The 8.7% Social Security Increase in 2023 Could Be as Big as It Gets

The 8.7% Social Security Increase In 2023 Could Be As Big As It Gets

After months of anticipation, retirees now know that their Social Security benefits will officially go up by 8.7% in 2023, due to the most significant cost-of-living adjustment (COLA) in more than 40 years.

In September, the average monthly Social Security check for retirees was $1,628.17, meaning that next year retirees may see their monthly benefits increase by more than $141, which equates to an annual bump of more than $1,692.

The increase is badly needed considering how high inflation has been this year, which has raised the cost of goods and services everywhere from the pump to the grocery store. While the big increase is welcome news, it could also be the largest annual increase to Social Security benefits for quite a while. Here’s why.

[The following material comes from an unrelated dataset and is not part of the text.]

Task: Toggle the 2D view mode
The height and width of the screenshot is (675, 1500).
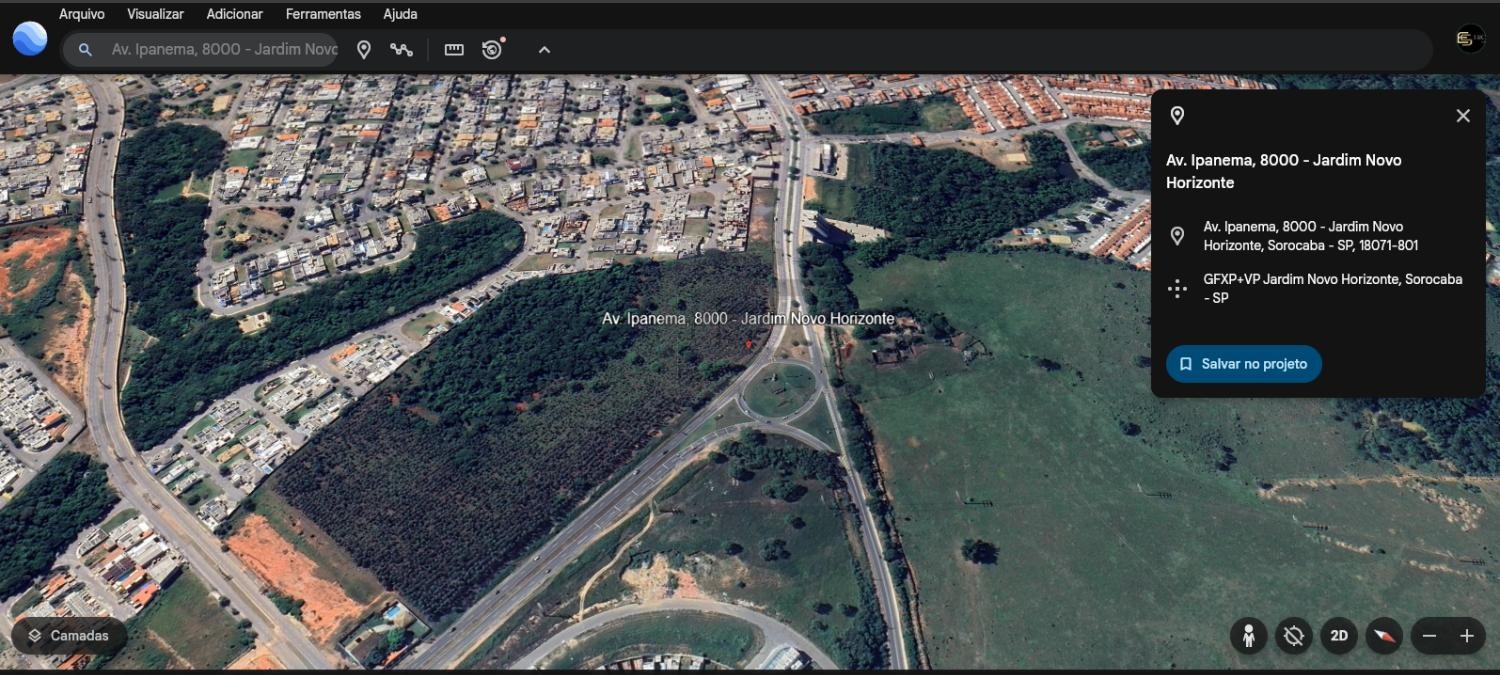Action: pos(1338,636)
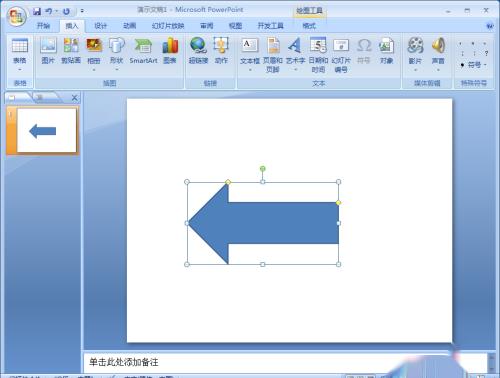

How the COLA is calculated

Each year, the Social Security Administration (SSA) increases retirees’ benefits to account for inflation, which increases the cost of living. This is known as the COLA adjustment.

To calculate the COLA increase, the SSA looks at inflation based on data from the Consumer Price Index for Urban Wage Earners and Clerical Workers (CPI-W). This index tracks and measures the price changes on a market basket of consumer goods and services for items purchased by urban wage workers and clerical workers in various parts of the U.S.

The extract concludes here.